Mental health interventions directed toward high-risk teenagers significantly reduces their drinking behavior and that of their schoolmates.
Results from the randomized study were so strong that UK researchers believe the intervention should be administered throughout the country to help prevent teenage alcohol abuse.
The study is published in JAMA Psychiatry.
The research effort, termed the “Adventure Trial,” involved 21 schools in London that were randomly allocated to either receive the intervention, or the UK statutory drug and alcohol education curriculum.
A total of 2,548 year-10 students (average age 13.8 years) were classed as high or low-risk of developing future alcohol dependency. Those classed as high-risk fit one of four personality risk profiles: anxiety, hopelessness, impulsivity or sensation-seeking.
Eleven students were monitored for their drinking behavior over two years. Four members of staff in each intervention school were trained to deliver group workshops targeting the different personality profiles. Eleven schools also received the intervention where 709 high-risk teenagers were invited to attend two workshops that guided them in learning cognitive-behavioral strategies for coping with their particular personality profiles.
Clinical psychologist Dr. Patricia Conrod, from King’s Institute of Psychiatry and lead author of the paper, said: “Through the workshops, the teenagers learn to better manage their personality traits and individual tendencies, helping them to make good decisions for themselves.
Researchers discovered cognitive-behavioral strategies helped some students better manage high levels of anxiety, reduce their tendency to have pessimistic reactions to certain situations, and helped to control their tendency to react impulsively or aggressively.
“Our study shows that this mental health approach to alcohol prevention is much more successful in reducing drinking behavior than giving teenagers general information on the dangers of alcohol.”
After two years, high-risk students in intervention schools were at a 29 percent reduced risk of drinking, 43 percent reduced risk of binge drinking and 29 percent reduced risk of problem drinking compared to high-risk students in control schools.
The intervention also significantly delayed the natural progression to more risky drinking behavior (such as frequent binge drinking, greater quantity of drinking, and severity of problem drinking) in the high-risk students over the two years.
Additionally, over the two year period, low-risk teenagers in the intervention schools, who did not receive the intervention, were at a 29 percent reduced risk of taking up drinking and 35 percent reduced risk of binge drinking compared to the low-risk group in the non-intervention schools, indicating a possible ‘herd effect’ in this population.
An excellent upside of the intervention is the carry-over effect reducing unhealthy behavior among friends and peers of the youth receiving the intensive counseling.
“This ‘herd effect’ is very important from a public health perspective as it suggests that the benefits of mental health interventions on drinking behaviour also extend to the general population, possibly by reducing the number of drinking occasions young people are exposed to in early adolescence.”
Said Conrod, “This intervention could be widely administered to schools: it is successful from a public health perspective, appreciated by students and staff, and because we train school staff rather than professional psychologists, the intervention remains relatively inexpensive to roll-out.”
Drinking is a significant issue in England as approximately 6 out of 10 people aged 11-15 in England drink and approximately 5,000 teenagers are admitted to hospital every year for alcohol related reasons.
Across the developed world, alcohol accounts for approximately 9 percent of all deaths of people aged 15-29, and so far, universal community or school-based interventions have proven difficult to implement and shown limited success.
Nick Barton, chief executive of Action on Addiction, said: “Dr.

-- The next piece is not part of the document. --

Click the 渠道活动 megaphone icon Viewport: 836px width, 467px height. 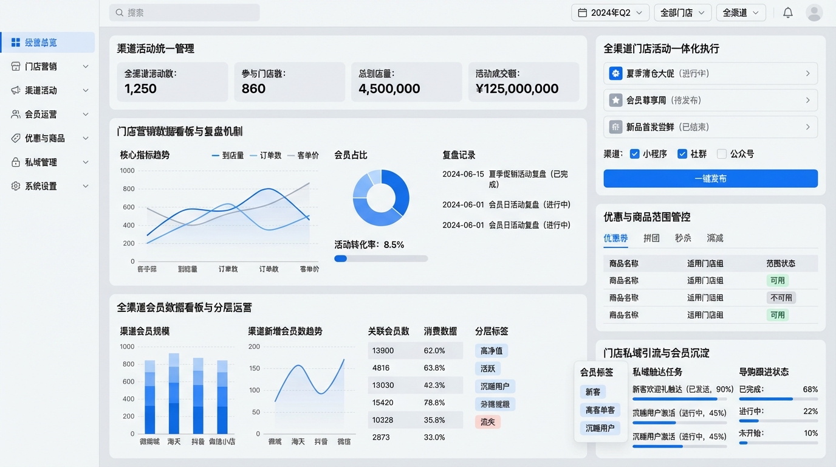click(x=16, y=90)
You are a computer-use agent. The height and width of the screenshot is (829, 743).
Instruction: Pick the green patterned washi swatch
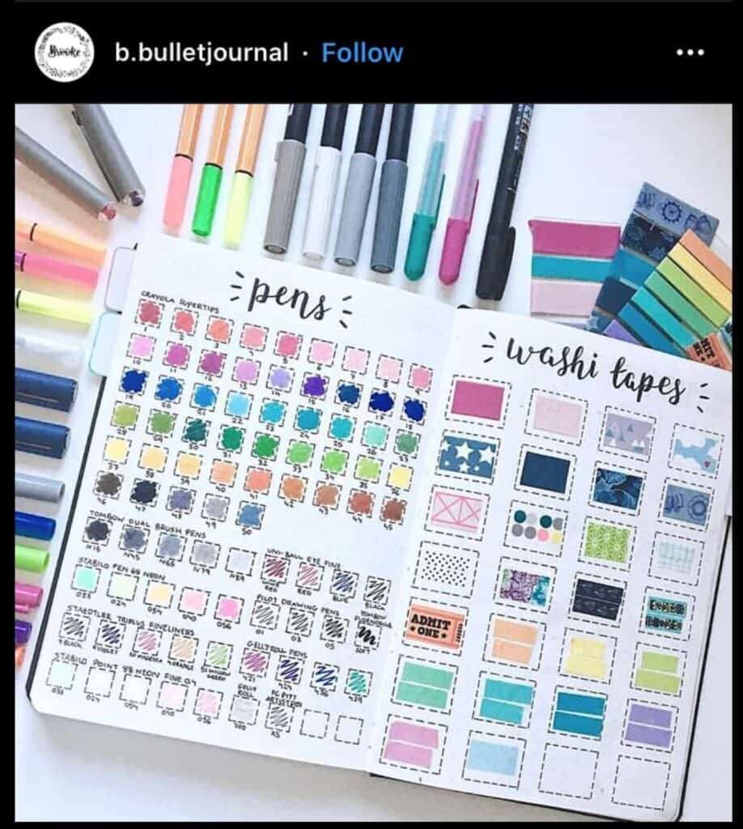(609, 541)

Conrod’s study, which helps young people reduce their chances of developing an addiction to alcohol and/or drugs in the future, is an exciting development for prevention work in the UK.
“This is generally recognized as inadequate, and as we see regularly in the media, currently fails to address binge drinking and drug taking among young people. We treat a large number of people who began misusing substances in their school years, and we welcome any evidence-based research which may help to reverse this trend.”